Tampoco es correcto discriminar a aquellas personas no vacunadas privándoles el ejercicio de sus libertades y derechos fundamentales; o, afectar su propiedad privada constriñéndolos con el propósito de invadir su propio cuerpo, obligándolos a un determinado test corporal, el cual conlleva a su vez, a una injusticia social, porque es un modo de sacarle el lugar a otra persona, que por su estado de salud, ésta sí tiene indicada por su médico dicha prueba RT-PCR además que se establecen excesivos formalismos, mayores gastos y largas filas de personas con el riesgo de ser infectadas con gente que sí puede estar enferma en el lugar.

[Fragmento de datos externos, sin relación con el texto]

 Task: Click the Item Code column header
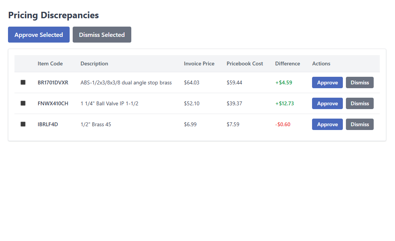coord(50,63)
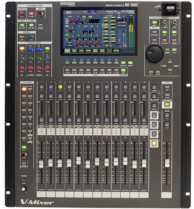The image size is (194, 209).
Task: Enable SEL on channel 3
Action: [60, 87]
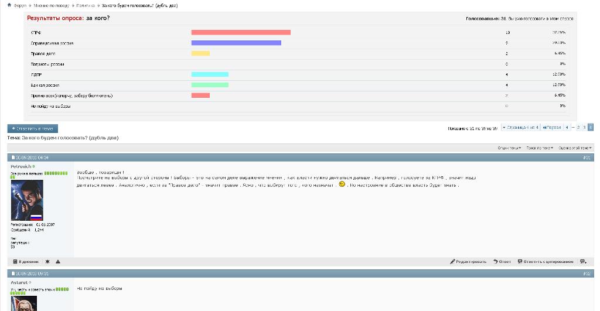Click the post date icon on the 04:04 post

13,158
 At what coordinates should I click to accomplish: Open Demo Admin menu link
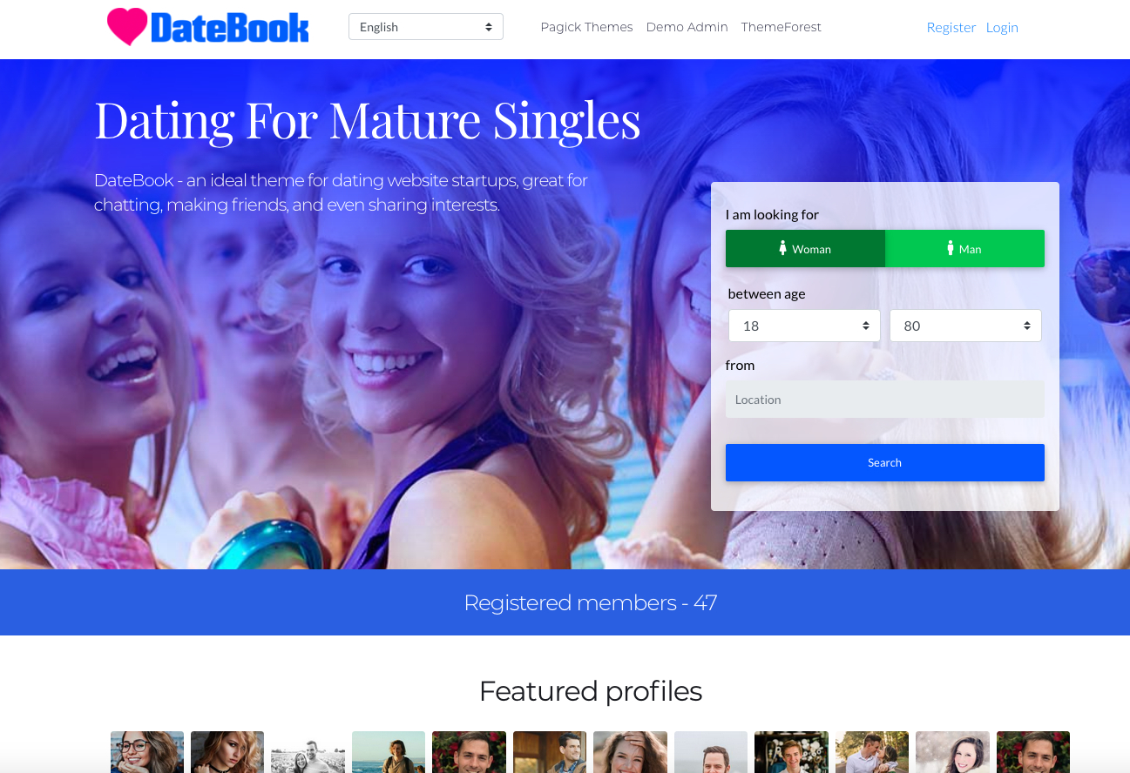pos(687,27)
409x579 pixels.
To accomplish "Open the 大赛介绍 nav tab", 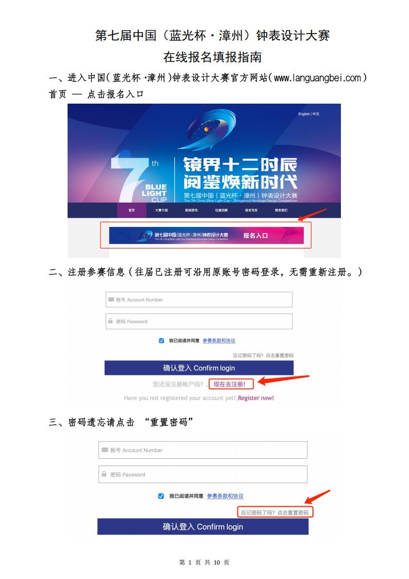I will point(161,210).
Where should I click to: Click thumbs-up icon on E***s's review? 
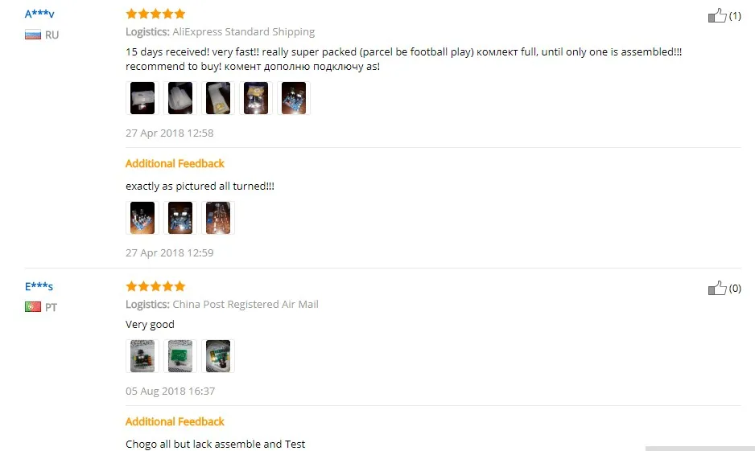(717, 288)
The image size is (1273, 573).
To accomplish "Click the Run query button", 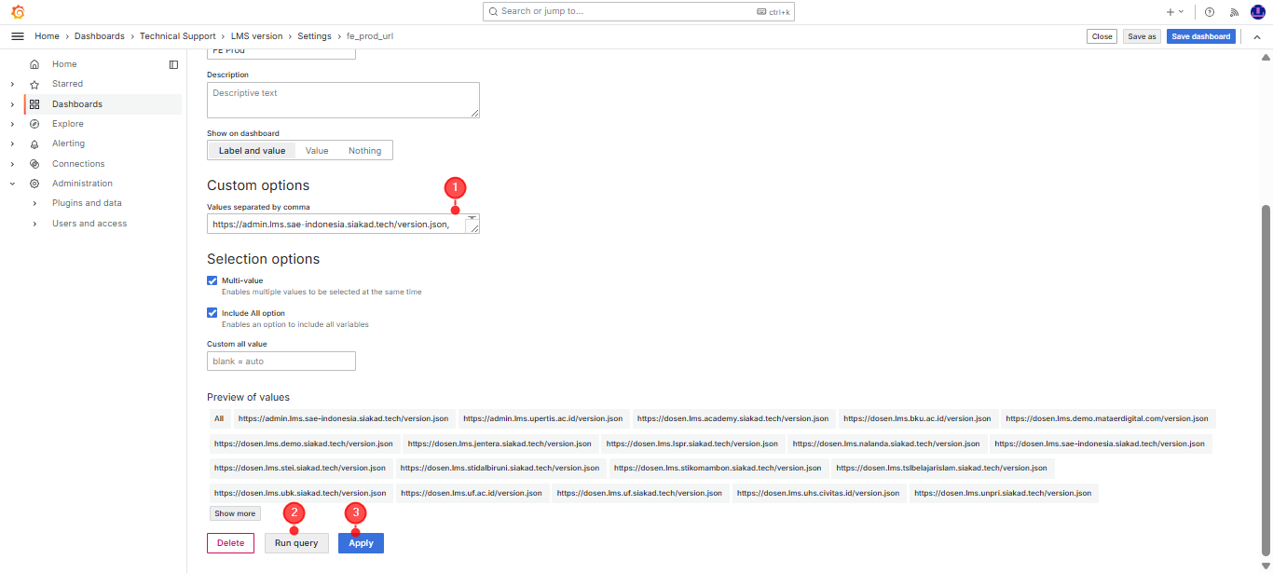I will coord(296,543).
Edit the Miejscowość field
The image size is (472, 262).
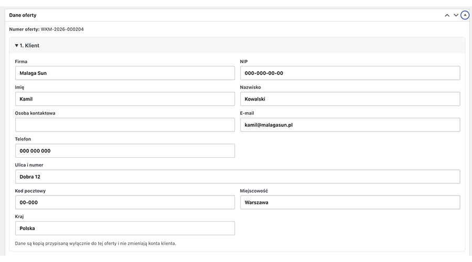pos(350,202)
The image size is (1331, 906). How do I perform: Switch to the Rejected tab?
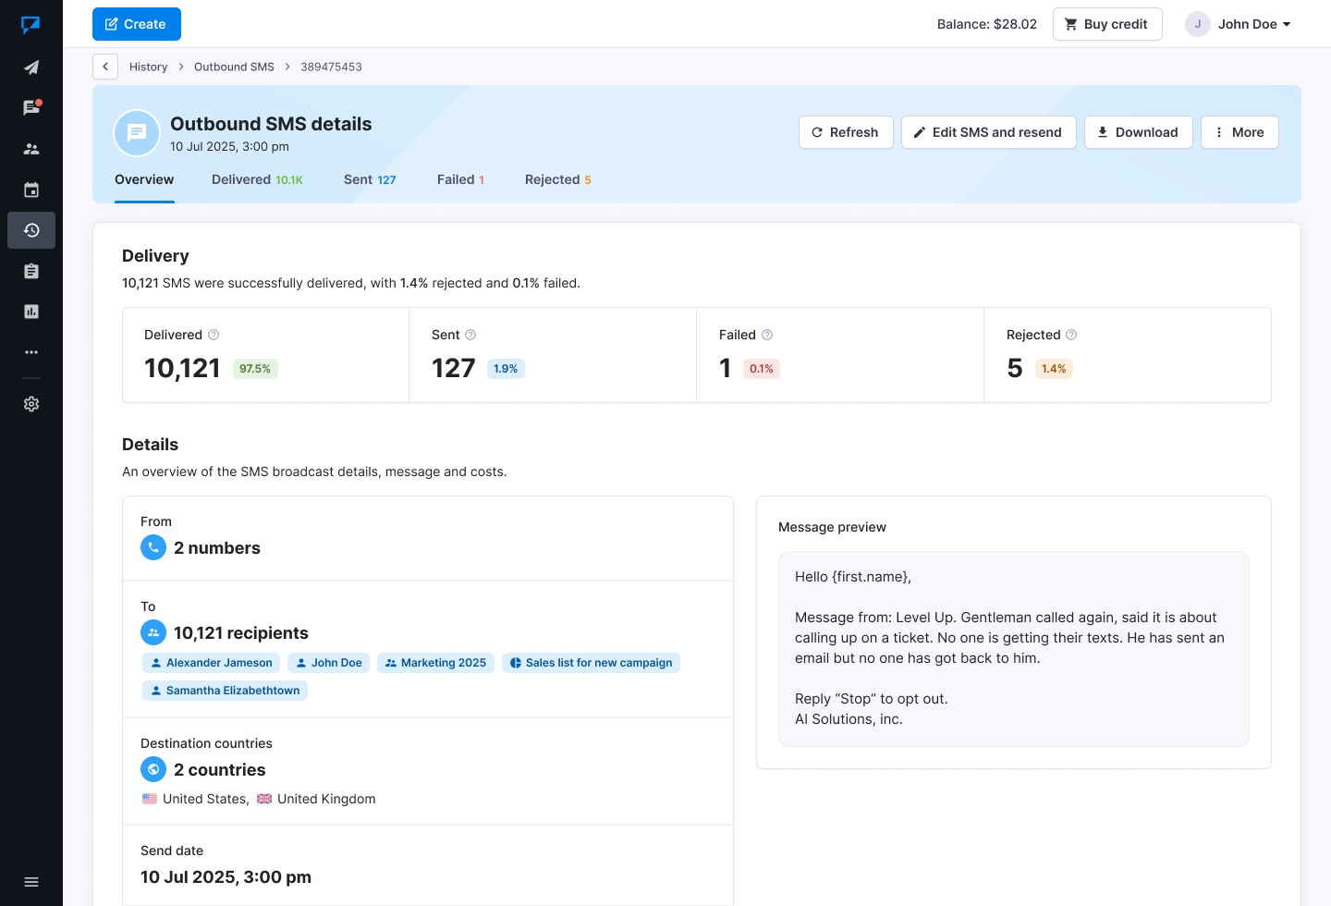[x=557, y=179]
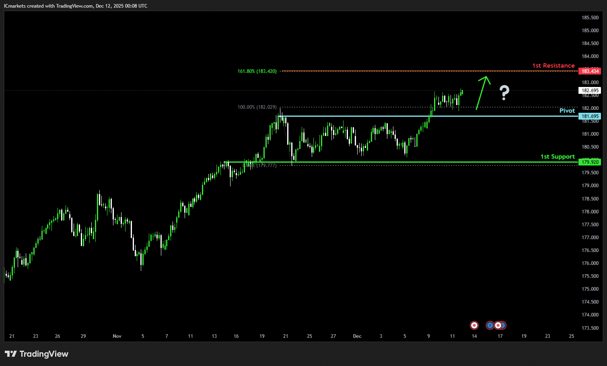Viewport: 607px width, 366px height.
Task: Select the red 183.434 resistance price tag
Action: [x=589, y=71]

Distinto sería si existieran
evidencias científicas claras, objetivas y contundentes de que las vacunas eviten
la trasmisión; y, ante eso, obviamente habría mayores razones suficientes y de
peso, que tiendan a ser obligatoria.
Por otro lado, amerita que los gobiernos de los Estados del mundo expliquen y justifiquen a sus naciones, el motivo del porqué los contratos
de compra de vacunas son confidenciales, acaso ¿existe algún peligro que amerite
esa reserva?; y, ante eso, cuál sería entonces el fundamento de exigir la vacunación
mundial cuando su propia adquisición al ser secreta genera sin duda alguna mayor
incertidumbre hacia los administrados (¿dónde quedó el consentimiento informado?); y, peor aún si luego pretenden discriminar
a quienes discrepen con dicha inoculación, máxime si dentro de los fines y funciones esenciales del Estado se encuentra constituir una sociedad justa, armoniosa y sin discriminación (arts. 9, 14, 17, 59, 68 y demás de la CPE).
En definitiva, no se debe otorgar al Estado nuevas potestades sobre los
cuerpos de las personas bajo el pretexto de crisis sanitaria o pandemias y
tampoco coartar sus derechos de acceso a servicios públicos y privados (educación, servicios financieros, etc.). Y es más, los decretos supremos N° 4640 y 4641 de fecha 22 de diciembre de 2021, resultan ser inconstitucionales por cuanto conforme al art. 109-II de la Constitución boliviana, los derechos y sus garantías sólo pueden ser regulados por la ley, no así a punta de decretos.